*What is required:* Every line of the data must appear again in the answer, exactly as written.

*Dataset entries:*
§ §

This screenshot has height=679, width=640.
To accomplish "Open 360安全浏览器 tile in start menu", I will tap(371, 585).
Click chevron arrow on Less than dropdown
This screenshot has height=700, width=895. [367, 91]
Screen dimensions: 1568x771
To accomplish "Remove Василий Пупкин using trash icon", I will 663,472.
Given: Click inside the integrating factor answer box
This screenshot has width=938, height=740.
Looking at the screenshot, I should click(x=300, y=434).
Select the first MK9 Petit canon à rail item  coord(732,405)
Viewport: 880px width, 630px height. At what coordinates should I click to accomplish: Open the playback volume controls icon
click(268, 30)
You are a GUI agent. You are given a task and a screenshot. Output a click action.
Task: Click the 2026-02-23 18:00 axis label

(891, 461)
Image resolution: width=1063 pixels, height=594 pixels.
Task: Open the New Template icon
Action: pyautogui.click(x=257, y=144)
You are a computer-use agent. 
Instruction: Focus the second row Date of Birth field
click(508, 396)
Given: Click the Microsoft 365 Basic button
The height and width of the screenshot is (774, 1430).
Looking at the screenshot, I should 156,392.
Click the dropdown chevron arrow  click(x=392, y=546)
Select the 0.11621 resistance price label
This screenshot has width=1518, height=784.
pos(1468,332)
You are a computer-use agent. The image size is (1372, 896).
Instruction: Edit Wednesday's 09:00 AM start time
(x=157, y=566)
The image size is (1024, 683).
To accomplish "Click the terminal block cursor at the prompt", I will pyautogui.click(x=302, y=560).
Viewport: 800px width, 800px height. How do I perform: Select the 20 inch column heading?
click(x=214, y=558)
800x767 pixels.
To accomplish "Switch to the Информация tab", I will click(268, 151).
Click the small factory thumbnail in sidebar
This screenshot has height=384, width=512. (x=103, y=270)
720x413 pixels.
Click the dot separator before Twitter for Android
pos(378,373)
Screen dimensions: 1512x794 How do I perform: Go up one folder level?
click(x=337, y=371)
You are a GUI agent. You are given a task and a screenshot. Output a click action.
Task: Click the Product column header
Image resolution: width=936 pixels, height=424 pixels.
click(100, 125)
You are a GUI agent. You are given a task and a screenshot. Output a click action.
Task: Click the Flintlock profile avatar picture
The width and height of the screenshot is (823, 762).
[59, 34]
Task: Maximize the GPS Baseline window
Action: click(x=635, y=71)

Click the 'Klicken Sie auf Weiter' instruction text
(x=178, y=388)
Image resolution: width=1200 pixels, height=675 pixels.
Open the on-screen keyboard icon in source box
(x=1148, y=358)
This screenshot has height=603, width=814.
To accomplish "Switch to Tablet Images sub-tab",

§ §

*Answer space:*
This screenshot has height=679, width=640.
To accomplish "Open 360安全浏览器 tile in start menu", I will tap(371, 585).
Click chevron arrow on Less than dropdown
This screenshot has height=700, width=895. [367, 91]
Screen dimensions: 1568x771
To accomplish "Remove Василий Пупкин using trash icon", I will 663,472.
Given: Click inside the integrating factor answer box
This screenshot has width=938, height=740.
Looking at the screenshot, I should click(x=300, y=434).
Select the first MK9 Petit canon à rail item  coord(732,405)
Viewport: 880px width, 630px height. At what coordinates should I click to accomplish: Open the playback volume controls icon
click(268, 30)
You are a GUI agent. You are given a task and a screenshot. Output a click action.
Task: Click the 2026-02-23 18:00 axis label

(891, 461)
Image resolution: width=1063 pixels, height=594 pixels.
Task: Open the New Template icon
Action: pyautogui.click(x=257, y=144)
You are a computer-use agent. 
Instruction: Focus the second row Date of Birth field
click(508, 396)
Given: Click the Microsoft 365 Basic button
The height and width of the screenshot is (774, 1430).
Looking at the screenshot, I should 156,392.
Click the dropdown chevron arrow  click(x=392, y=546)
Select the 0.11621 resistance price label
This screenshot has width=1518, height=784.
pos(1468,332)
You are a computer-use agent. The image size is (1372, 896).
Instruction: Edit Wednesday's 09:00 AM start time
(x=157, y=566)
The image size is (1024, 683).
To accomplish "Click the terminal block cursor at the prompt", I will pyautogui.click(x=302, y=560).
Viewport: 800px width, 800px height. How do I perform: Select the 20 inch column heading?
click(x=214, y=558)
800x767 pixels.
To accomplish "Switch to the Информация tab", I will click(268, 151).
Click the small factory thumbnail in sidebar
This screenshot has height=384, width=512. (x=103, y=270)
720x413 pixels.
Click the dot separator before Twitter for Android
pos(378,373)
Screen dimensions: 1512x794 How do I perform: Go up one folder level?
click(x=337, y=371)
You are a GUI agent. You are given a task and a screenshot. Output a click action.
Task: Click the Product column header
Image resolution: width=936 pixels, height=424 pixels.
click(100, 125)
You are a GUI agent. You are given a task and a screenshot. Output a click action.
Task: Click the Flintlock profile avatar picture
The width and height of the screenshot is (823, 762).
[59, 34]
Task: Maximize the GPS Baseline window
Action: click(x=635, y=71)

Click the 'Klicken Sie auf Weiter' instruction text
(x=178, y=388)
Image resolution: width=1200 pixels, height=675 pixels.
Open the on-screen keyboard icon in source box
(x=1148, y=358)
This screenshot has height=603, width=814.
To accomplish "Switch to Tablet Images sub-tab",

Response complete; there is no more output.